La pequeña embarcación arribó a una playa de fina
arena blanca. Varios hombres desembarcaron mientras miraban a su alrededor.
—Bueno,
pues ya hemos llegado a otra isla —dijo
el que comandaba la expedición, un hombre de unos cincuenta años, alto y con aspecto
distinguido.
—¿Estáis
seguro de que esto es una isla[1]?
—Eso
lo deberíais saber vos, don Antón, pues hasta aquí nos habéis traído —contestó el piloto refunfuñón.
—Señor
de Quexo, dejad las pullas para otro momento, no ha lugar ahora mismo —intercedió el jefe con gesto
cansado—. Soy yo el que
digo que esto es una isla, pues islas es lo que hay en este mar Caribe.
—Podría
ser una península.
—¿Una
qué? Dejaos de sutilezas. Vamos a explorar.
—¿Señor
Ponce, no deberíamos antes ponerle nombre a esto? El almirante es lo primero
que hacía después de tomar tierra en un nuevo lugar —sugirió Antón que, diez años después de compartir nave
con Colón en su cuarto viaje al Nuevo Mundo, recordaba al genovés con añoranza—. Busquemos a algún nativo y
le preguntamos cómo se llama este sitio.
—No,
mejor nos lo inventamos nosotros que por estos lares suelen utilizar sonidos
harto rebuscados. Le pondremos un nombre del santoral, así que llamaré a
este lugar… ¿Antón qué día es hoy?
—Dos
de abril de mil quinientos y trece, día de San Abundio.
Ponce
de León se rascó la barba mientras pensaba cómo sería el gentilicio de
los que nacieran en un lugar llamado San Abundio pues ya se imaginaba en aquel sitio
una ciudad poblada por mucha gente.
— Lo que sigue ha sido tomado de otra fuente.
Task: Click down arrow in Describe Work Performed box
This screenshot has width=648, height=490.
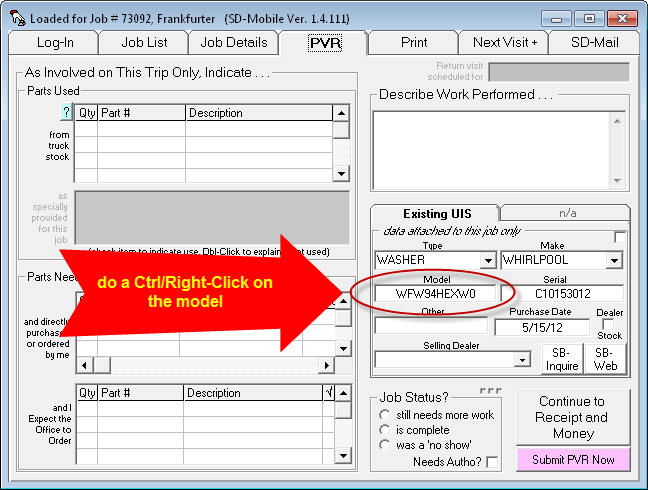Action: (x=618, y=177)
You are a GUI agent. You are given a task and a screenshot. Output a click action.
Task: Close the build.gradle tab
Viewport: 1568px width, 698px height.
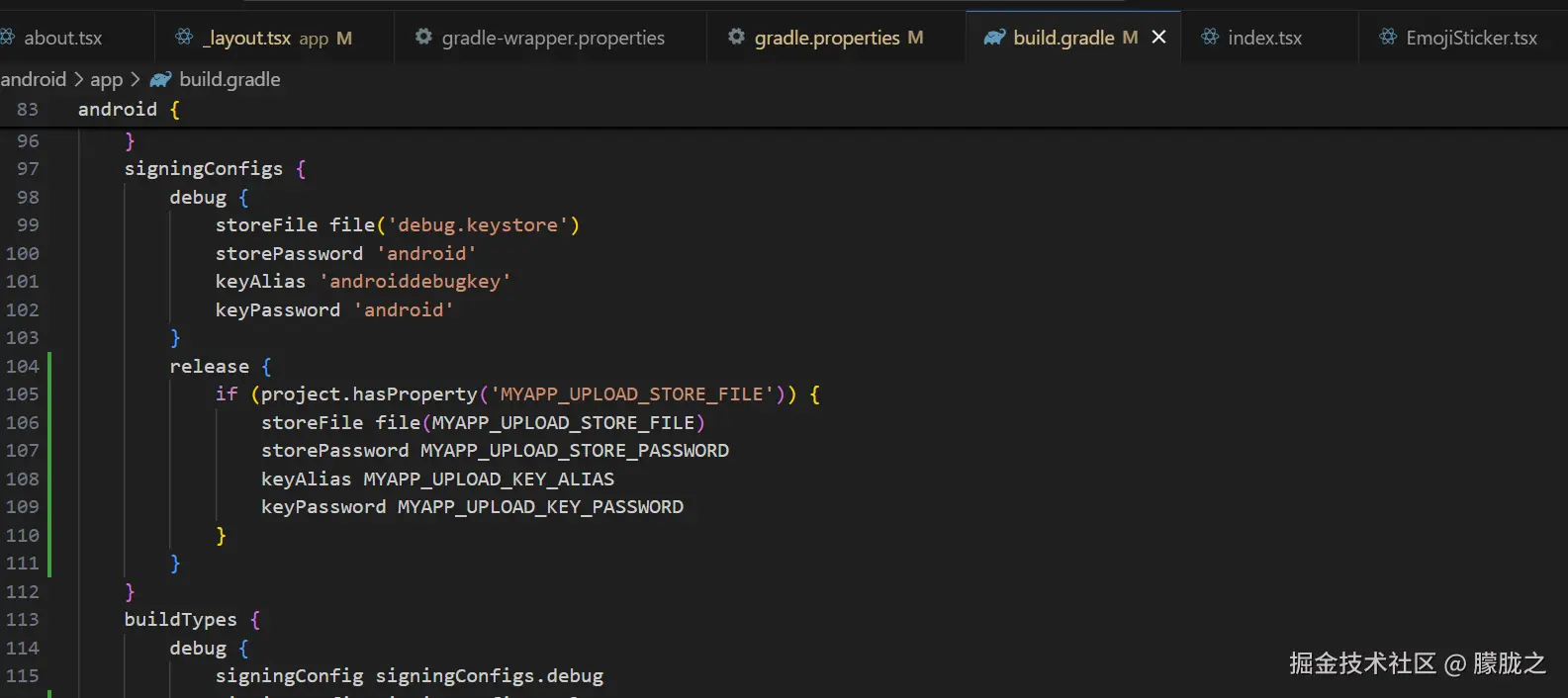click(x=1159, y=38)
El jefe de la expedición era un hombre con
una gran visión de futuro, pero también pragmático y supo que recurrir al
santo que se celebraba el día del descubrimiento, como se hacía en otras ocasiones, para nominar un nuevo enclave no
era buena idea en este caso.
—Hoy
también es la festividad de la Pascua Florida —añadió Antón como si le hubiera leído el pensamiento a
su jefe.
—¡Florida!
¡Hemos llegado a la Florida! —exclamó
con alivio Ponce—. Y
ahora, sí, vamos a explorar.
Cuando
todos los hombres desembarcaron de las tres naves que hasta la costa habían
arribado, se internaron tierra adentro.
Llevaban
media jornada caminando cuando se encontraron con un grupo de cazadores nativos,
iban vestidos con ropas multicolores cosidas con cuero y llevaban el pelo trenzado
adornado con plumas.
Con
gestos amistosos los expedicionarios se acercaron a ellos.
—Don
Sequene, parlad con estos indígenas y que sepan que venimos en son de paz —le
dijo Ponce a uno de sus hombres.
Sequene
era un indio arahuaco de la isla de Cuba, iba como intérprete pues suponían que
en las islas de la zona todos hablaban una lengua similar.
El
que parecía comandar el grupo de cazadores se acercó a los visitantes.
—Venimos
en son de paz —dijo Sequene en su lengua natal[2].
El
nativo contestó en una jerga ininteligible para los expedicionarios españoles y
también para Sequene que no se enteró de nada. Por lo que se veía, en esa “isla”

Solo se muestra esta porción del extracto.